Mais um dado inesperado é de que os parasitas que atacaram as células anteriormente parecem “sentir mais fome”, mordiscando mais células e, consequentemente, matando mais. Os pesquisadores levantaram a hipótese de que a trogocitose altera o comportamento da E. histolytica. Para Douglas Albernaz, biomédico parasitologista da Universidade Católica de Brasília (UCB), esses resultados são inesperados e explicam a virulência do micro-organismo. Albernaz destaca que as mordidas são uma forma de a ameba criar fissuras nas paredes intestinais que possibilitam a penetração no tecido conjuntivo. Essa invasão gera úlceras no órgão e aumenta as chances de o parasita chegar à corrente sanguínea.

Tamanha agressividade, diz o especialista, não é vista em outras amebas. “Se ela cair no sistema sanguíneo, alcança outras partes do corpo, principalmente o fígado, gerando lesões nele também”, diz o professor, que não participou do estudo. Para ele, os resultados alertam para a necessidade de mais pesquisas sobre formas de frear a trogocitose parasitária.


Tratamentos Esse caminho já está sendo trilhado pela equipe de Katherine Ralston, que busca formas de bloquear os mecanismos que ajudam o micro-organismo invasor a reconhecer e se ligar às células humanas. A cientista tem dois alvos de análise: as proteínas lectina e EhC2PK. “A primeira é encontrada fora da ameba e permite que o parasita se prenda à célula hospedeira ao ligar-se a açúcares na superfície delas. A lectina também proporciona o impulso inicial para que as amebas ataquem”, descreve. Ela diz que essas características fazem da lectina uma candidata para o desenvolvimento de vacinas que induzirão o indivíduo a produzir anticorpos que se ligarão à ameba para bloquear o ataque.
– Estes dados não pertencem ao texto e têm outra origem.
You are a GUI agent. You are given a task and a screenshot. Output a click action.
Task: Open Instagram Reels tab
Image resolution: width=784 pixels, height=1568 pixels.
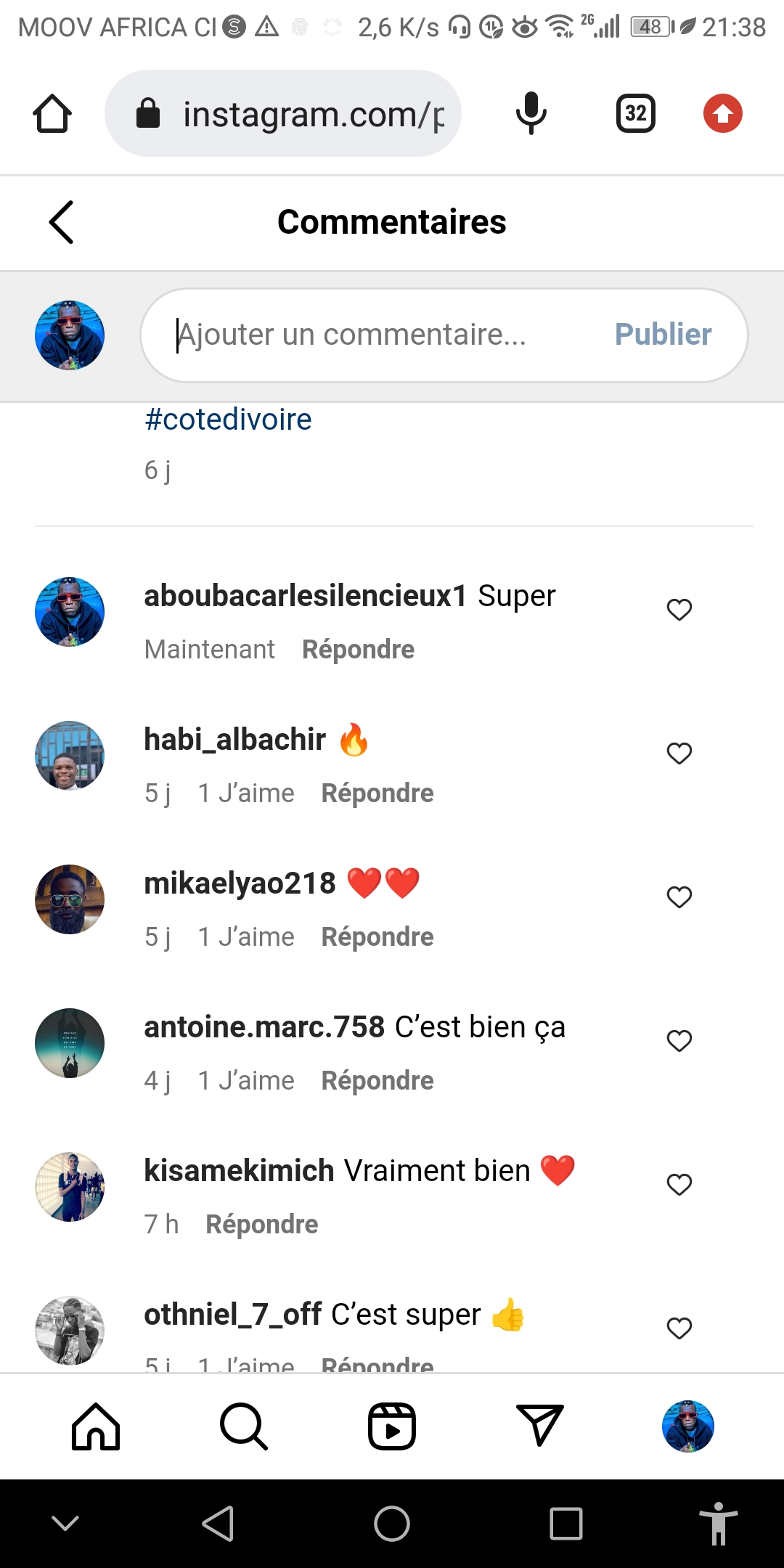392,1426
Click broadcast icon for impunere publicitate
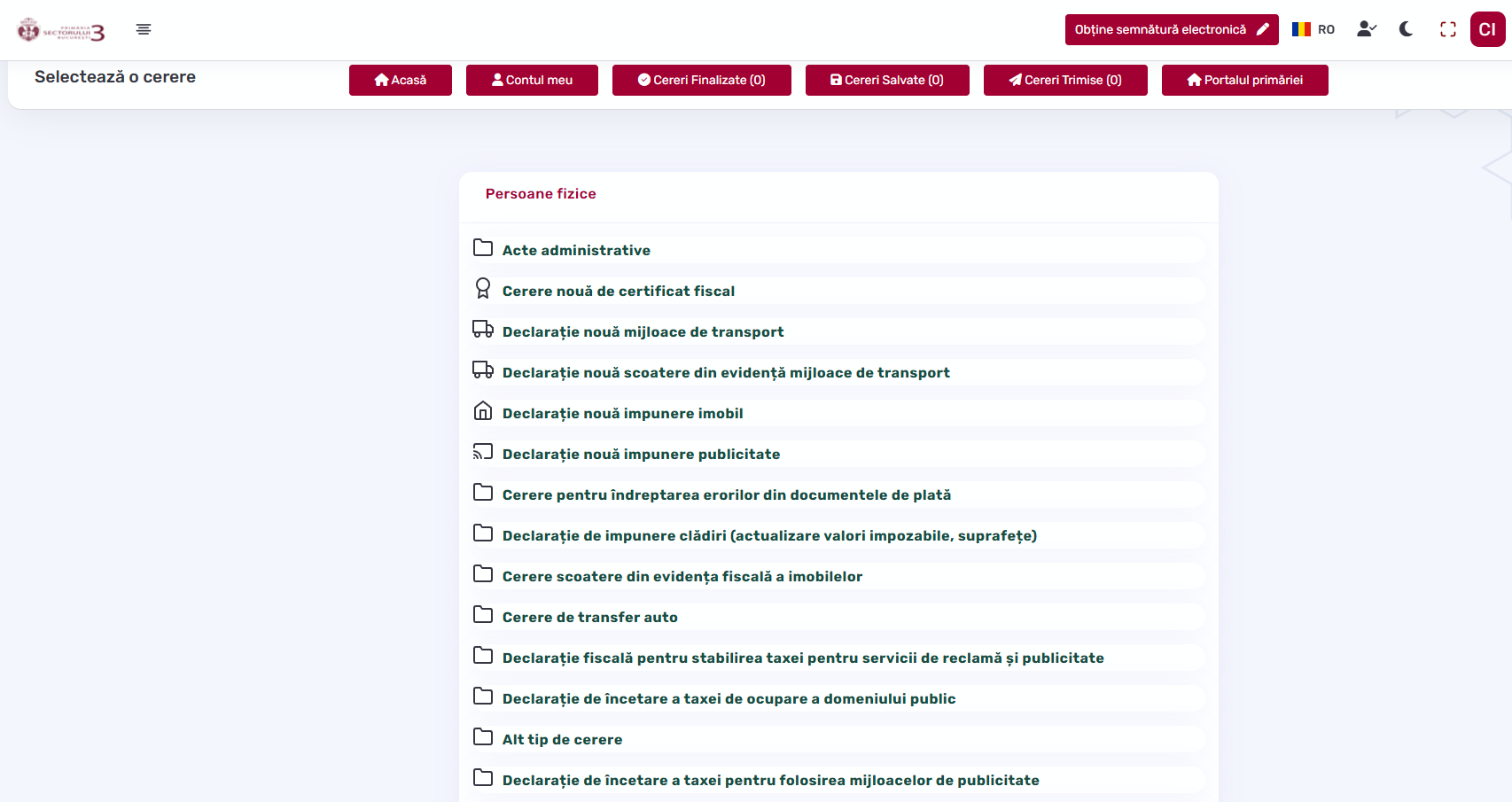The image size is (1512, 802). tap(483, 452)
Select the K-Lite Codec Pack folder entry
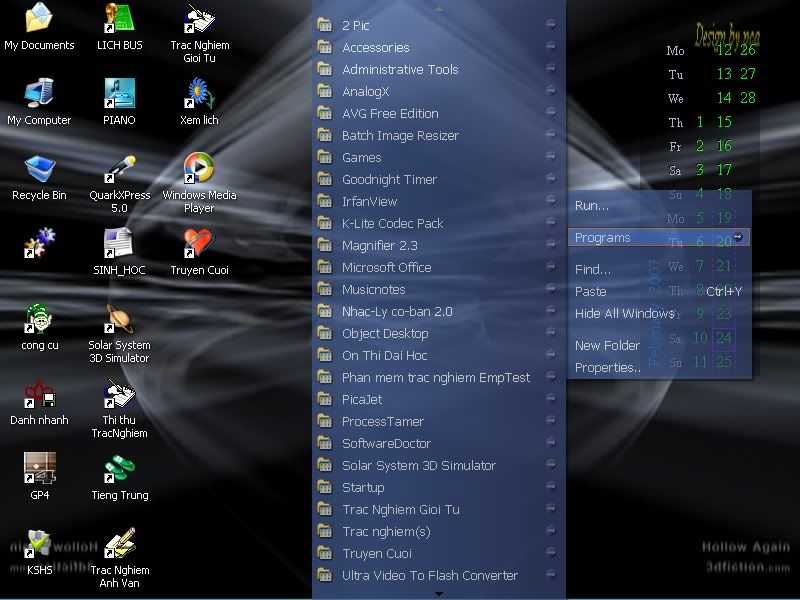 [392, 224]
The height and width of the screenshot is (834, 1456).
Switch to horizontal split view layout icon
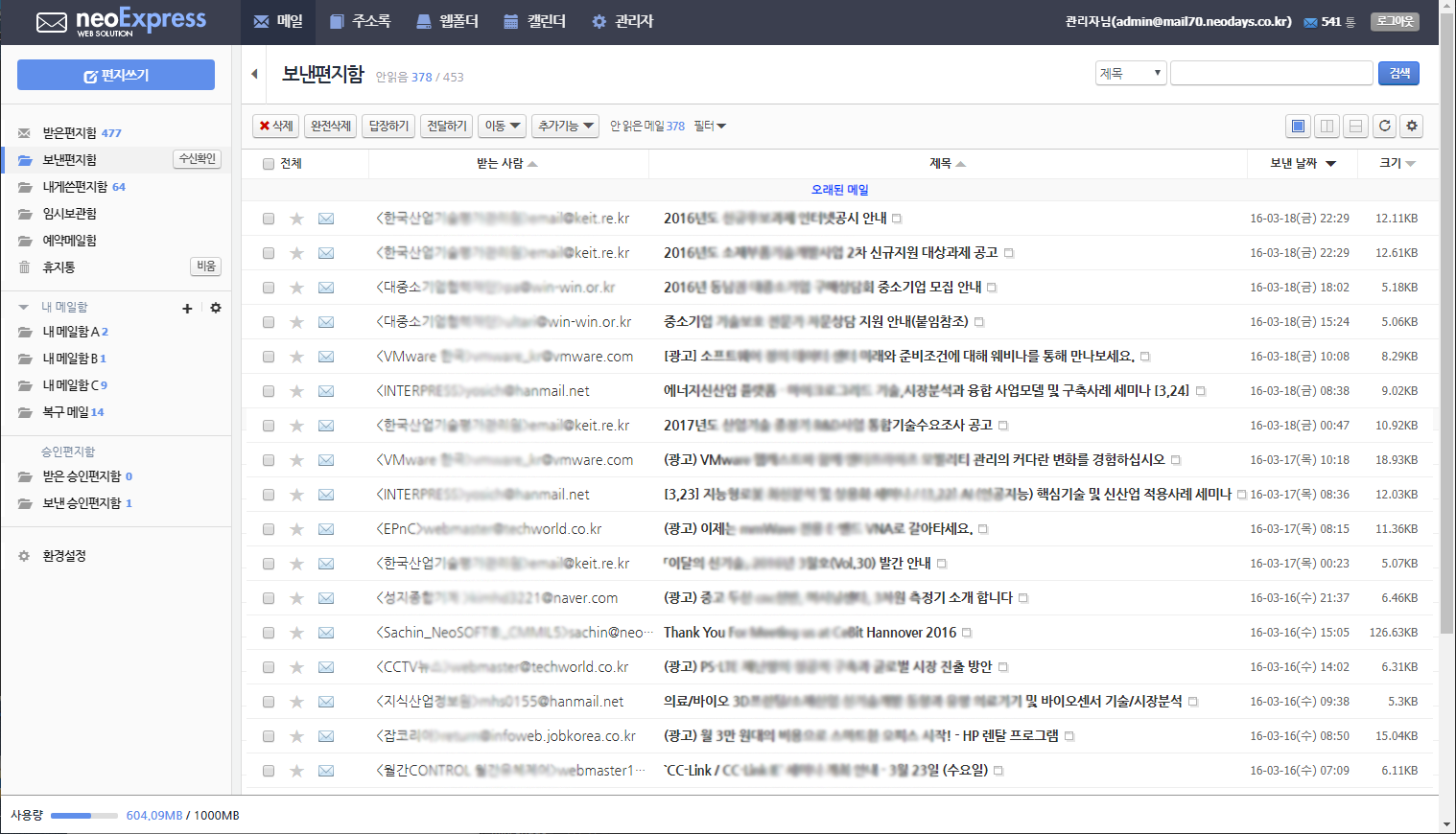point(1355,126)
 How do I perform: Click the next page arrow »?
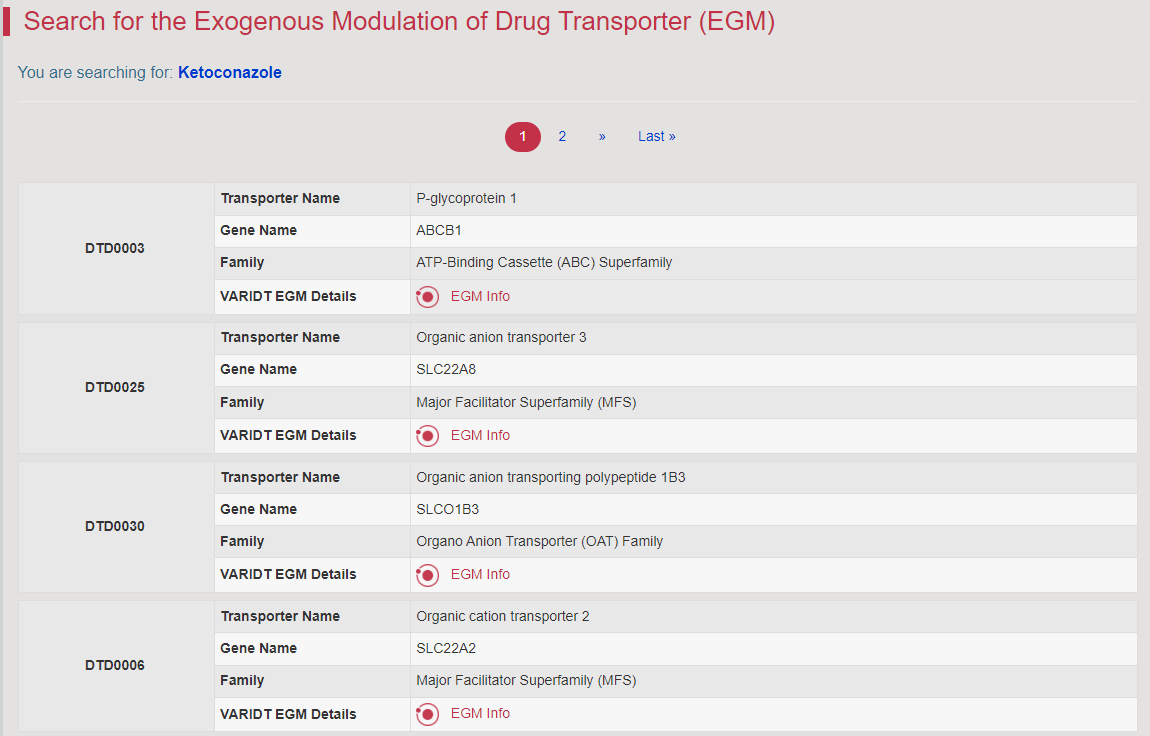tap(602, 136)
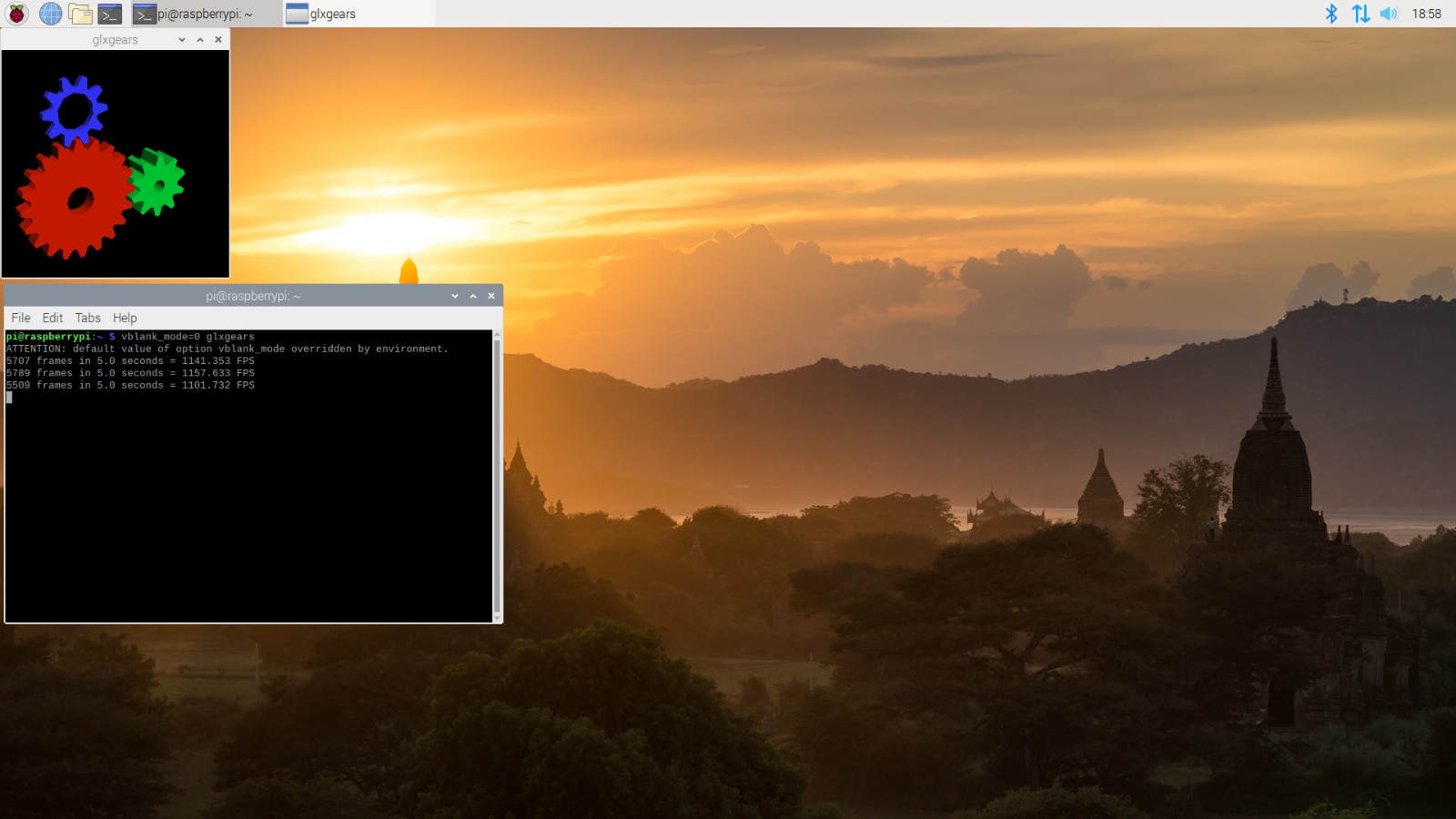
Task: Close the glxgears window
Action: [218, 40]
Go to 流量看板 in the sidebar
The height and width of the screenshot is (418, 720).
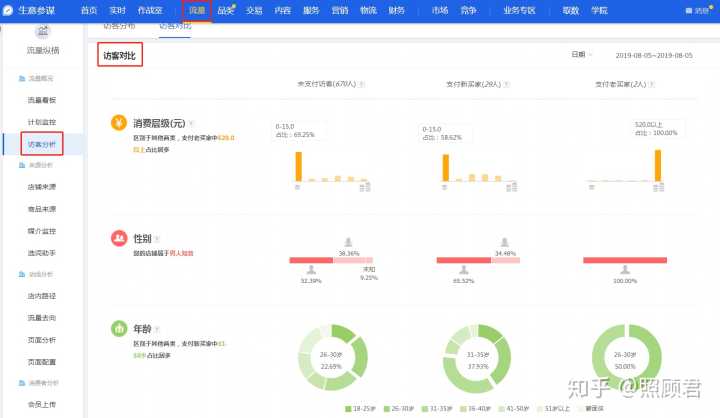(42, 100)
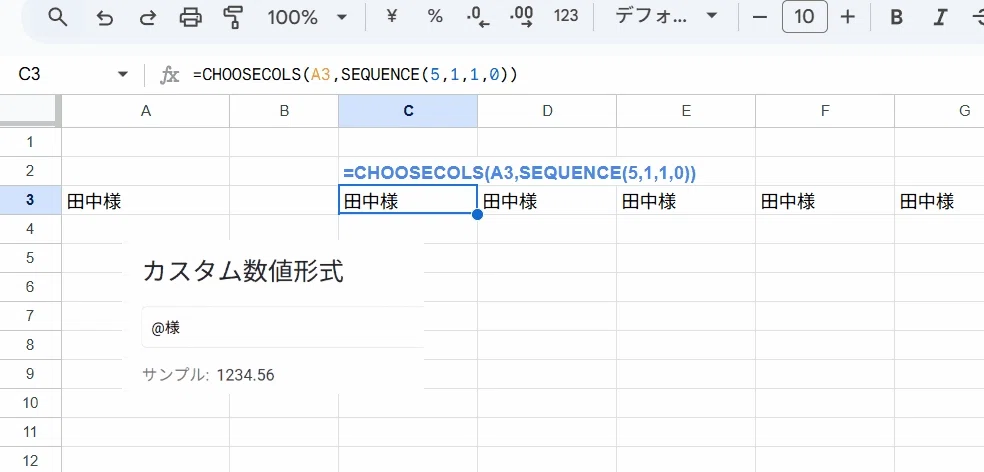Increase font size with plus button
Image resolution: width=984 pixels, height=472 pixels.
(x=847, y=17)
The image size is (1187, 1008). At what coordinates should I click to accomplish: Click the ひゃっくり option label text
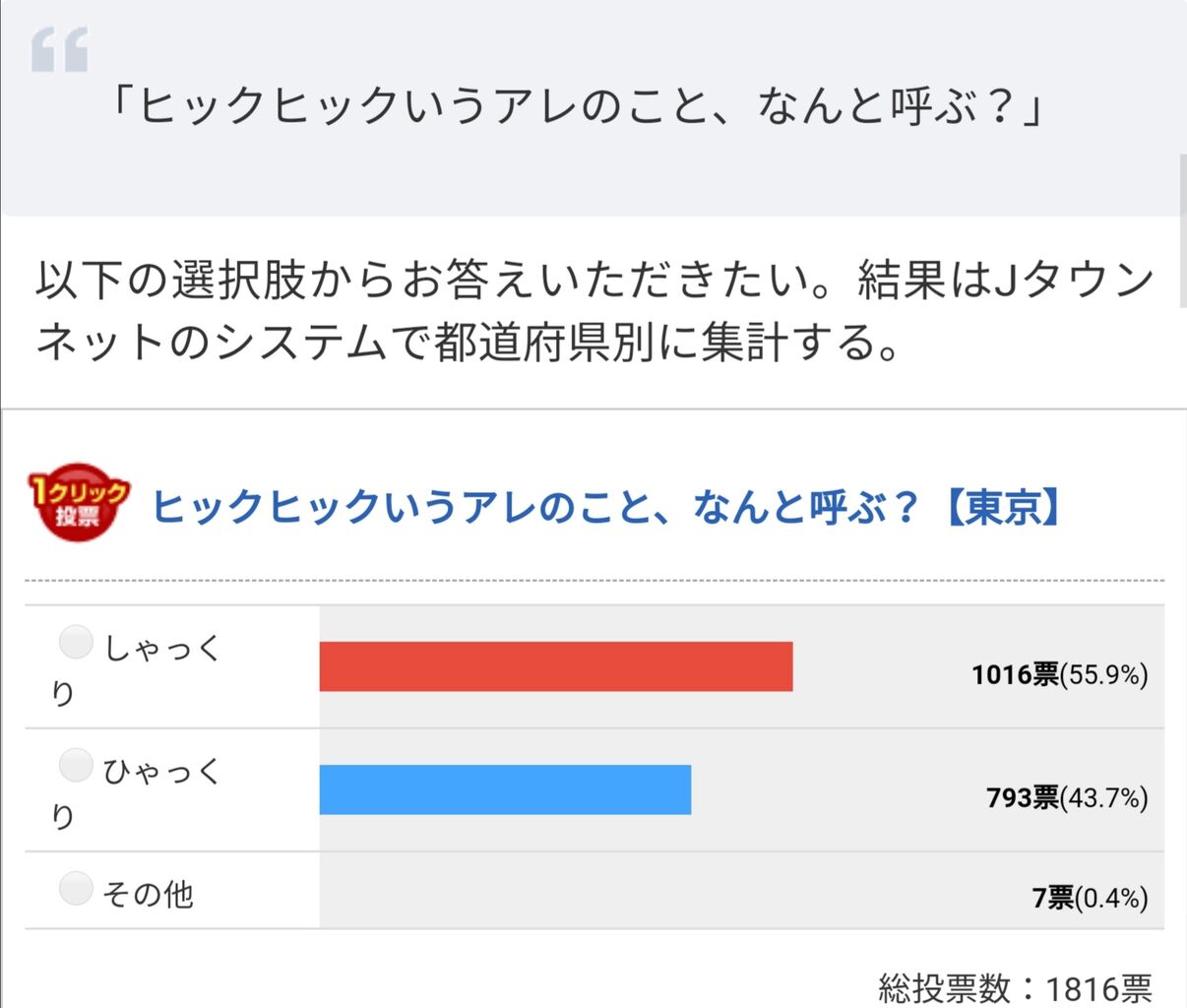pos(162,771)
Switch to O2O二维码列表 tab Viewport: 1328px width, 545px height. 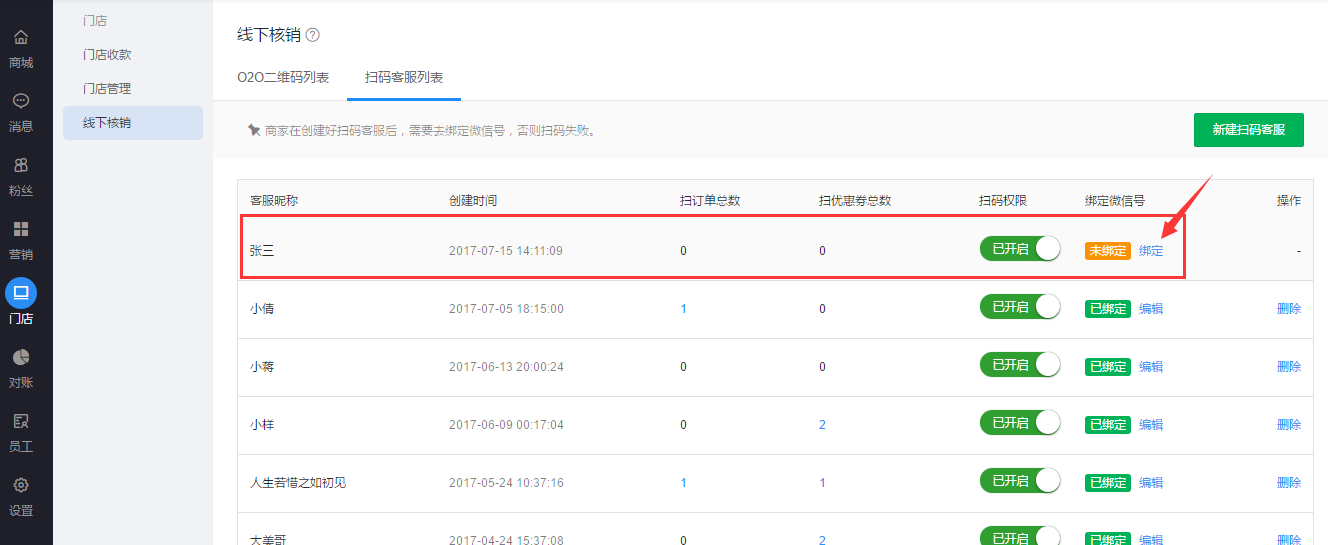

A outra esperança é a EhC2PK, que se encontra no interior do patógeno e desempenha papel nos sinais de reprodução do micro-organismo durante a ingestão. “Descobrimos que, se construirmos amebas mutantes que expressam uma versão alterada dessa proteína, a capacidade de trogocitose diminui. O fato de essa proteína ser encontrada apenas em amebas e não em humanos pode viabilizar o desenvolvimento de drogas”, defende a autora.

Internações

Dados da ONG Instituto Trata Brasil mostram que, em 2011, 396.048 pessoas foram internadas por diarreia no país. Dessas, 138.447 (35%) eram crianças menores de 5 anos. E em 45% dos 100 municípios analisados, mais de 50% das internações foram de pacientes nessa faixa etária. As regiões Norte e Nordeste apareceram entre 2009 e 2011 como as áreas com as taxas mais elevadas de internações por diarreias: sete das 10 cidades com pior desempenho eram dessas regiões. Em 2011, os gastos do Sistema Único de Saúde com internações devido ao problema foi de R$ 140 milhões. Nas 100 maiores cidades, o gasto foi de R$ 23 milhões, ou seja, 16,4% do total investido em atenção básica. 

Palavra de especialista
Lívia Vanessa Ribeiro Gomes, chefe do Núcleo de Infectologia do Hospital de Base do DF
Problema de muitas origens

“Existem várias causas para a diarreia. A mais comum é a gastroenterite (infecção intestinal) por intoxicação alimentar (vírus, bactérias e toxinas bacterianas), mas o problema pode ser um sinal de outras enfermidades, como intolerâncias alimentares e doenças inflamatórias intestinais ou até mesmo imunodeficiências. Ao contrário da disenteria, que é uma doença inflamatória dos cólons (intestino grosso) de origem infecciosa, a diarreia, em geral, é autolimitada. Ou seja, a própria atividade inflamatória e o aumento da motilidade do intestino podem eliminar os possíveis agentes infecciosos causadores, não sendo necessário, na maioria dos casos, o uso de antibióticos ou agentes antiparasitários específicos. A desidratação grave é a maior causa de morte relacionada, principalmente em crianças. No entanto, dependendo do agente infeccioso e da falta de assistência, o paciente pode morrer de infecção generalizada.”